Under the circumstances, therefore, we are of opinion that the notices served by the defendant upon the association, demanding the withdrawal value of his stock, amounted to nothing, and that the association was entirely justified in forfeiting his stock, as they did in July, 1900. Defendant would, of course, be entitled under the said forfeiture to a credit for the amount paid in by him, less dues and fines due from him to the association, because, as is further said in the 149th section of Endlich, above quoted in part, “ A claim of the association to recover upon a borrower’s obligation and to forfeit his stock-interest without giving him any credit therefor upon his indebtedness has been declared inequitable and not to be allowed.”

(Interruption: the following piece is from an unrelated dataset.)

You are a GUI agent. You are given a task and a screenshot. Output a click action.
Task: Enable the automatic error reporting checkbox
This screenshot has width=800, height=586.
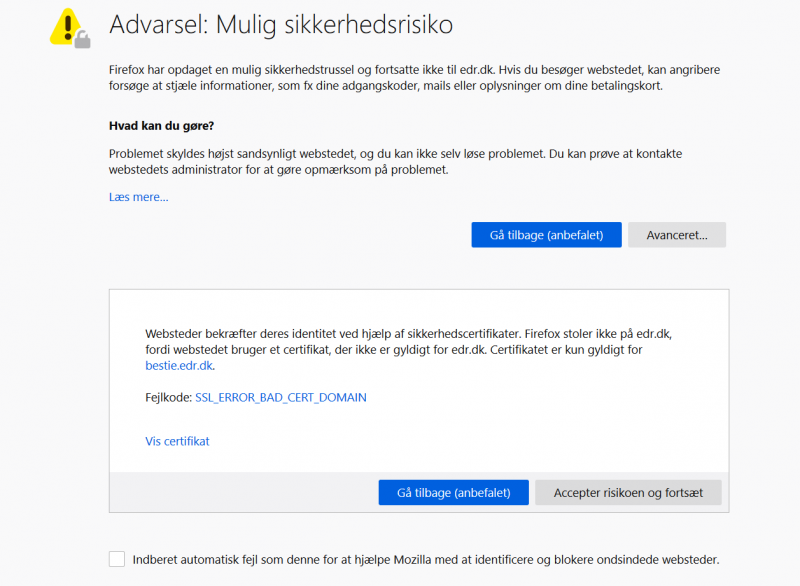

We are of opinion that the plaintiff should have been allowed to show the amount of dues and fines, although not entered by the secretary upon the books of the association. The secretary’s records and minutes are not books of original entry which are the evidence of the charges therein made. The dues and fines are payable under the by-laws and, whether entered in the books or not, are due and payable by a defaulting member. It is no contradiction, therefore, of the books to show that dues and fines other than these entered thereon were due from the defendant.
Without taking up the assignments of error in detail, it follows from ’ what we have said that both propositions contained in the statement of the question involved should be resolved in favor of the appellant.
Judgment reversed and a new venire awarded.